Vii je te le souhaite 

Selon certains témoignages sur le forum, des DD sont devenus à la longue moins bruyants, mais l'inverse aussi :rateau:


----------



## eblob (21 Août 2010)

J'ai un seagate sur mon iMAC et en effet il gratte pas mal. Le bruit est très léger mais on l'entend très souvent. Alors si cela n'a rien d'anormal, ça ne me pose pas de problème (c'est vraiment léger). Ca n'a vraiment pas l'air d'un cas isolé donc là encore, comme pour la jaunisse, je me demande si ça vaut la peine de faire un échange pour cela...


----------



## bambougroove (21 Août 2010)

eblob a dit:


> J'ai un seagate sur mon iMAC et en effet il gratte pas mal. Le bruit est très léger mais on l'entend très souvent. Alors si cela n'a rien d'anormal, ça ne me pose pas de problème (c'est vraiment léger). Ca n'a vraiment pas l'air d'un cas isolé donc là encore, comme pour la jaunisse, je me demande si ça vaut la peine de faire un échange pour cela...


Si le bruit ne te gêne pas soit, en tout cas la fréquence de grattage (quasi en permanence) n'est pas normale.

DONNÉES:
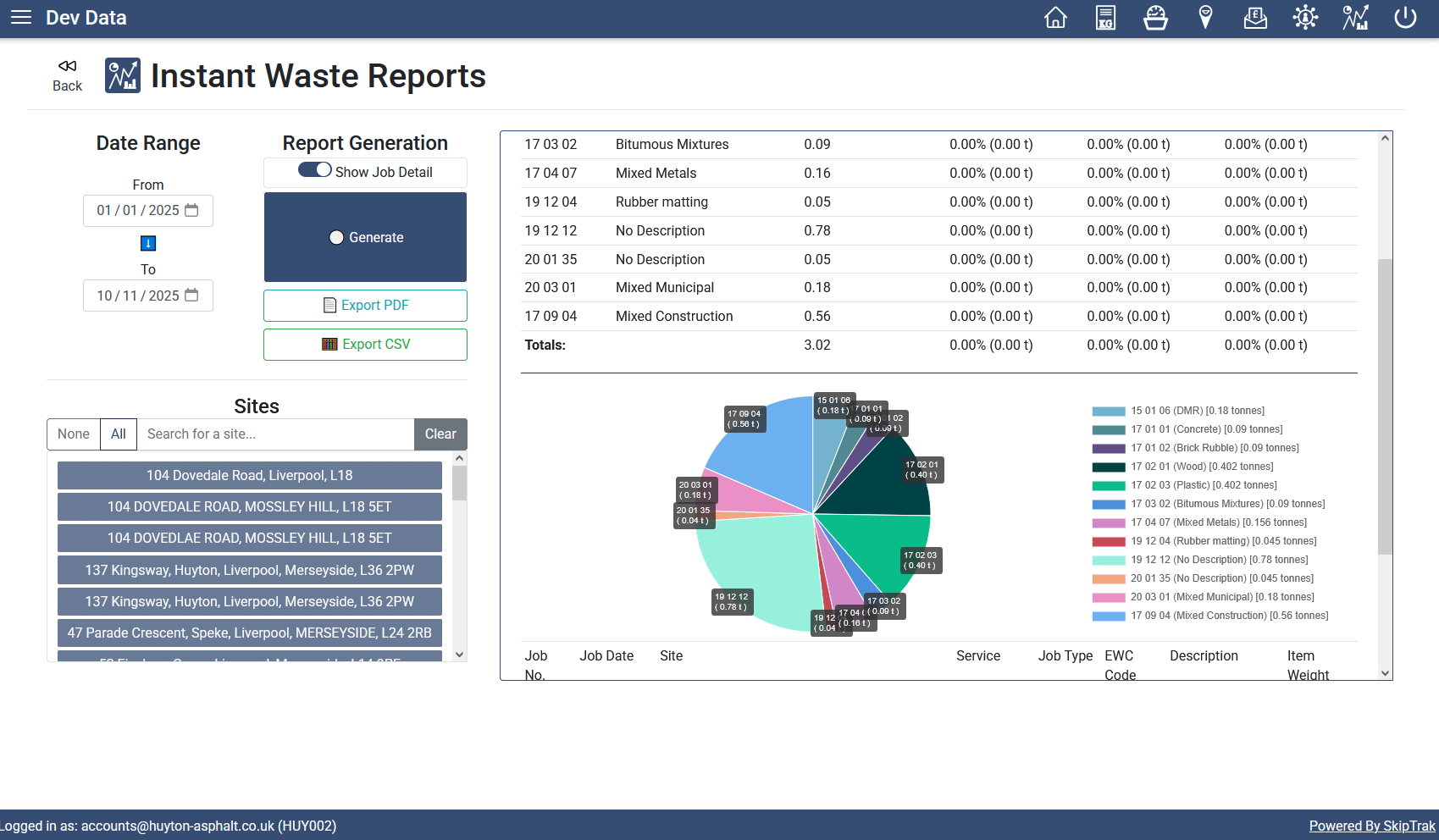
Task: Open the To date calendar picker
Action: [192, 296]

---

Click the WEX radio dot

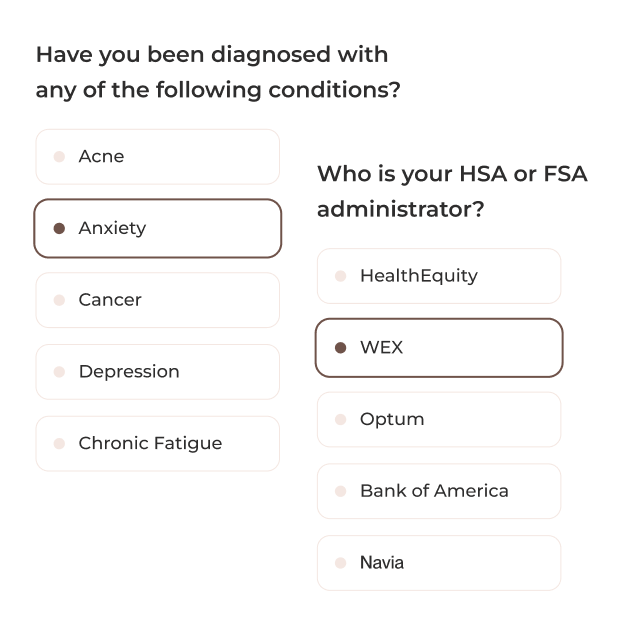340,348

OBJECTIF:
Poursuivez la discussion de forum sur le disque dur bruyant de l'iMac à la suite de son dernier message. Les enregistrements forment un matériau à part, distinct du texte.

LA RÉPONSE:
Après 4 iMac 27" i7 dont le DD était bruyant/suractif, le 5ème est silencieux et gratte à bon escient, je peux donc comparer et affirmer qu'un grattage bruyant et quasi permanent (voire frénétique par moment) est anormal (sauf dans le cadre d'une sauvegarde Time Machine ou autres activités ponctuelles : réparation des permissions, désarchivage d'un fichier compressé ...).


----------



## fusion (21 Août 2010)

bon bah mon DD fait mon de bruit, et gratte moins (moins d'accès DD) ce que j'ai fait?

j'ai passé mon Mac en 64 bits!!

au début je l'avais fait juste par curiosité pour voir si ça changeait qq chose au niveau perf. ou utilisation générale, mais je ne m'attendais pas à ce que ça change qq chose par rapport au DD. et bien j'ai été surpris de voir que c'est mieux qu'avant!


----------



## lafroygue (21 Août 2010)

fusion a dit:


> j'ai passé mon Mac en 64 bits!!


Peux-tu me dire comment tu as fait ? Le mien est aussi en 64 bits, mais il lui faut des applications qui tournent en 64 bits en tirer profit. La chose se fait automatiquement.

Concernant la maintenance opérée hier depuis DD externe (voir plus haut), il semble pour le moment que cela ait porté son effet. Le DD se fait moins entendre. Je vais attendre quelques jours pour me prononcer.


----------



## bambougroove (22 Août 2010)

fusion a dit:


> bon bah mon DD fait mon de bruit, et gratte moins (moins d'accès DD) ce que j'ai fait?
> j'ai passé mon Mac en 64 bits!!


----------



## lafroygue (22 Août 2010)

fusion a dit:


> j'ai passé mon Mac en 64 bits!!


Comment as-tu fait ?
Voici-joint ce que me dit Checkup : mon iMac est compatible 32 et 64 bits. Mais n'ayant aucune applications 64 bits, je pense qu'il tourne en 32 bits.


----------



## jaguymac (22 Août 2010)

*Pour démarrer en 64 bits, il suffit d'appuyer sur les touches '6' et '4' lors du démarrage de Snow Leopard*. Il faudra refaire la même manip à chaque démarrage.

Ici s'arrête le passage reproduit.